Connecting...

Blog Banner Default Image

Sacking Partners’ Personal Assistants - the end of “The Donna” or just a sign of the times?

IN THE NEWS TODAY KPMG in the UK will cut c.200 administrative jobs, reportedly including many partners’ executive assistants (EAs). In this post, Chris McCann discusses whether this marks the end of partners having their own EAs and the pitfalls to consider when cutting back on partners’ and firms’ administrative support.   

https://www.irishtimes.com/business/financial-services/kpmg-uk-to-slash-hundreds-of-jobs-in-cost-saving-drive-1.4023544

In recent years the benchmark for the skills expected of a professional services executive assistant (EA) has been a fictional character from the legal dramedy, “Suits”, where Donna Paulsen is the all-seeing, all-knowing and one-step-ahead EA who helps suave swaggering Harvey Specter win the day as a New York City law firm partner. Notwithstanding discussions around gender roles in the workplace (Harvey’s boss was a woman and also the managing partner, so that’s alright then) it is still considered a requisite for professional services firm partners to have their own assistants – because after all if you can’t bill enough fee income to pay your own assistant, how can you possibly be a partner?

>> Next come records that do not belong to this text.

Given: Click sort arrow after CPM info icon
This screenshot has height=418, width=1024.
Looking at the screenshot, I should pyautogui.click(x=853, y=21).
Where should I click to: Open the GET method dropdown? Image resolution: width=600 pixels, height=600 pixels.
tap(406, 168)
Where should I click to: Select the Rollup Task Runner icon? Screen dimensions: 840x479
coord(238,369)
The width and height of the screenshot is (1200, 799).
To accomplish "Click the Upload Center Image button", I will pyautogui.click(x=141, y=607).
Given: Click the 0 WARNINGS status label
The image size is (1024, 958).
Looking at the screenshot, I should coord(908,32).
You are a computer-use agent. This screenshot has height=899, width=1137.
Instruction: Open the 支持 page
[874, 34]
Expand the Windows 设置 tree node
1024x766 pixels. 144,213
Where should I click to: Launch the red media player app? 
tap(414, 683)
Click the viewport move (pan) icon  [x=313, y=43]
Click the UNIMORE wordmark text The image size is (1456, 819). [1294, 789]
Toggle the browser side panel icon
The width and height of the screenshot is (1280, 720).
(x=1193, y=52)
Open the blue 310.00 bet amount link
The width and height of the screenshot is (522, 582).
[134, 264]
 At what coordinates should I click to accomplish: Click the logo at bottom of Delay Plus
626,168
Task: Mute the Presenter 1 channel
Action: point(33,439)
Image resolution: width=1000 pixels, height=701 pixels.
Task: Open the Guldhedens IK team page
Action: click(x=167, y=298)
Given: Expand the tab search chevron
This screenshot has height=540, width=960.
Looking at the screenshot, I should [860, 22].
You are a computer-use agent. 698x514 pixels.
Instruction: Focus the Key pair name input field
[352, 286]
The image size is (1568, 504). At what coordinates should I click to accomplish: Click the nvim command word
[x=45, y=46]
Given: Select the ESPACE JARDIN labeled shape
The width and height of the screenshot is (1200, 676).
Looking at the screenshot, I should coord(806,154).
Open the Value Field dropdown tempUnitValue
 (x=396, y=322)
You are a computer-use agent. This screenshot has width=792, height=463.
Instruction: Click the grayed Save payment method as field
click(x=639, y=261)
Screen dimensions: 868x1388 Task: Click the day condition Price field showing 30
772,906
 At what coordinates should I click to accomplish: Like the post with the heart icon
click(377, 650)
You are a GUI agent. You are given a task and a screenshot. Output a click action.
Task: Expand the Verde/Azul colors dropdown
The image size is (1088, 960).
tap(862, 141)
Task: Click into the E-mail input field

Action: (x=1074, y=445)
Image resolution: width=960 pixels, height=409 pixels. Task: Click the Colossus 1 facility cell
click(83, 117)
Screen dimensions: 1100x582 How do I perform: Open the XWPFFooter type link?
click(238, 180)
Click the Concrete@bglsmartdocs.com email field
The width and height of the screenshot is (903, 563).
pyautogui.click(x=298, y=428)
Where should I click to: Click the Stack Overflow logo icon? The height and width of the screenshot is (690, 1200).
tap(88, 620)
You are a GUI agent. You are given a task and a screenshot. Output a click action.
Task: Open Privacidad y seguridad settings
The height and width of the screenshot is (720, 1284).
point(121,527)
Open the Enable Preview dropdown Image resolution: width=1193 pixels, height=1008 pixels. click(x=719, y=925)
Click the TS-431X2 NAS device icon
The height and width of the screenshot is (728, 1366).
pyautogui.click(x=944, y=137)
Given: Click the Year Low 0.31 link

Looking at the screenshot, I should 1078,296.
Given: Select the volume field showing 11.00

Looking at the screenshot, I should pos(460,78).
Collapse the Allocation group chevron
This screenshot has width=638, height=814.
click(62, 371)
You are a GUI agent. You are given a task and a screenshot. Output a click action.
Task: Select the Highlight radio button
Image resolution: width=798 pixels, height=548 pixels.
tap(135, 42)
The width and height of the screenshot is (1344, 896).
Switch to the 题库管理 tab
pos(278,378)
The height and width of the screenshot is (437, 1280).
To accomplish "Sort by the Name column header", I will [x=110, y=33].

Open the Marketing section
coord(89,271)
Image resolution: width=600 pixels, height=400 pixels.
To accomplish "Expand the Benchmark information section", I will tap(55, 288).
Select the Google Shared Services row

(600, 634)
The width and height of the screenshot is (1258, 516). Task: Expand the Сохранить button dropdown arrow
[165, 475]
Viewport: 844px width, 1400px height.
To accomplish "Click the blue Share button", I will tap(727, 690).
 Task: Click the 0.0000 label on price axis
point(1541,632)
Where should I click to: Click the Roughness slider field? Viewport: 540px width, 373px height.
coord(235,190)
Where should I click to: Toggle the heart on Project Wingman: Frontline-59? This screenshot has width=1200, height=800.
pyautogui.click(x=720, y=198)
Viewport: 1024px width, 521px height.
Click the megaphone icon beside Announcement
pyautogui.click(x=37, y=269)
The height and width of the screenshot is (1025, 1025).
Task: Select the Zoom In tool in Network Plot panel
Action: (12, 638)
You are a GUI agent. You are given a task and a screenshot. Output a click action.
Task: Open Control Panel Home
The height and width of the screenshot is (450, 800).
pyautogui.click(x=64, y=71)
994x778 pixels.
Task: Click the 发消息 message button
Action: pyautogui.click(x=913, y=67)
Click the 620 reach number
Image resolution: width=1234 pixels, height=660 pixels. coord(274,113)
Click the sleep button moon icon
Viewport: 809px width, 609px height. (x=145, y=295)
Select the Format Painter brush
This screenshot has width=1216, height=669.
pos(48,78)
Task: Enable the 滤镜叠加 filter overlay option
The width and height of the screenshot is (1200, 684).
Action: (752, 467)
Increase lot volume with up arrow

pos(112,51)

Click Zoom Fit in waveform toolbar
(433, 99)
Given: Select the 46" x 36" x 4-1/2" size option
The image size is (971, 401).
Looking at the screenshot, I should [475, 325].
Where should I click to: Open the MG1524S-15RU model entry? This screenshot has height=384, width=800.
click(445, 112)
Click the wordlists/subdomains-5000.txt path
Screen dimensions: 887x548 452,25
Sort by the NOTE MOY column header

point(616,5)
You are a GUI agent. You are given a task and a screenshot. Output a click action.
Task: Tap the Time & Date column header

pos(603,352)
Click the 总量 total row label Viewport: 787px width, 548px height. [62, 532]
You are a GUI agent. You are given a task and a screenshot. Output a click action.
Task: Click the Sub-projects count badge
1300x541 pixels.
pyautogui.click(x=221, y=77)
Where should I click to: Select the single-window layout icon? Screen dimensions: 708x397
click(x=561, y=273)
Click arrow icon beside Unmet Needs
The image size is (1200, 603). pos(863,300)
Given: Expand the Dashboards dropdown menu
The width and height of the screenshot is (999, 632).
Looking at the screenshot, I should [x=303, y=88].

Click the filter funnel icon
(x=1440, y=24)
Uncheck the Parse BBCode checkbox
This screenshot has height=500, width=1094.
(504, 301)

Into this 21st century transformation of workflow and resource allocation today steps KPMG in the UK, who reportedly has announced that it is making one third, c.210, of its UK administrative staff and assistants redundant. As is noted in the linked Irish Times article, law firms too have notably cut admin costs in the past few years, relocating support staff from high to low salary locations and countries. 

This trend will continue. However, where it cannot happen is in the practices of partners whose clients expect high touch, frequent, personal contact and whose work requires strict confidentiality. In situations where the partner and her associate are absent, there must be a known and trusted assistant who can take care of things; and this role cannot be fulfilled by call centres or transient client-facing junior staff rotating through training contracts and multiple client engagements. 

Although dated jokes of assistant-less partners struggling to find and fill in their own timesheets will no doubt return at KPMG this week (along with sudden very real and serious worries about which EA is arranging the Christmas party), the most pressing concern for many partners suffering the loss of their own assistant will still be practical in terms of organising their work lives using the firm’s CRM databases and admin apps, and also their personal lives because many EAs also manage their partner’s domestic and family duties: booking holidays, scheduling childcare and remembering birthday presents.

However, what should be of more concern for firms who ‘retrench’ such a high proportion of their administrative staff, is a much deeper problem which is that the admin staff walking out of the door contain much of the firms’ knowledge and cultural DNA. Nowadays, accountants and lawyers change firms more often. In their absence and in the sudden event of a dramatically reduced administrative workforce, who will be around to recall the contribution and methodologies of long since retired partners? Who will tell the stories of the firm’s scrapes, struggles and victories hence the narrative of its values, its core meaning and its mission? Of course, present partners often can but such tales carry more truthful weight and meaning when junior practitioners hear it from the EAs. It was ever thus. 

This news marks terrible uncertainty for the KPMG staff involved but it isn’t a precursor to the end of “the Donna” or the end of a big firm that makes cutbacks. So yes, it is sadly a sign of the times, but it is also a reminder to all partners who still have executive assistants. You think you won’t miss them when they’re gone but you will, and so will the firm.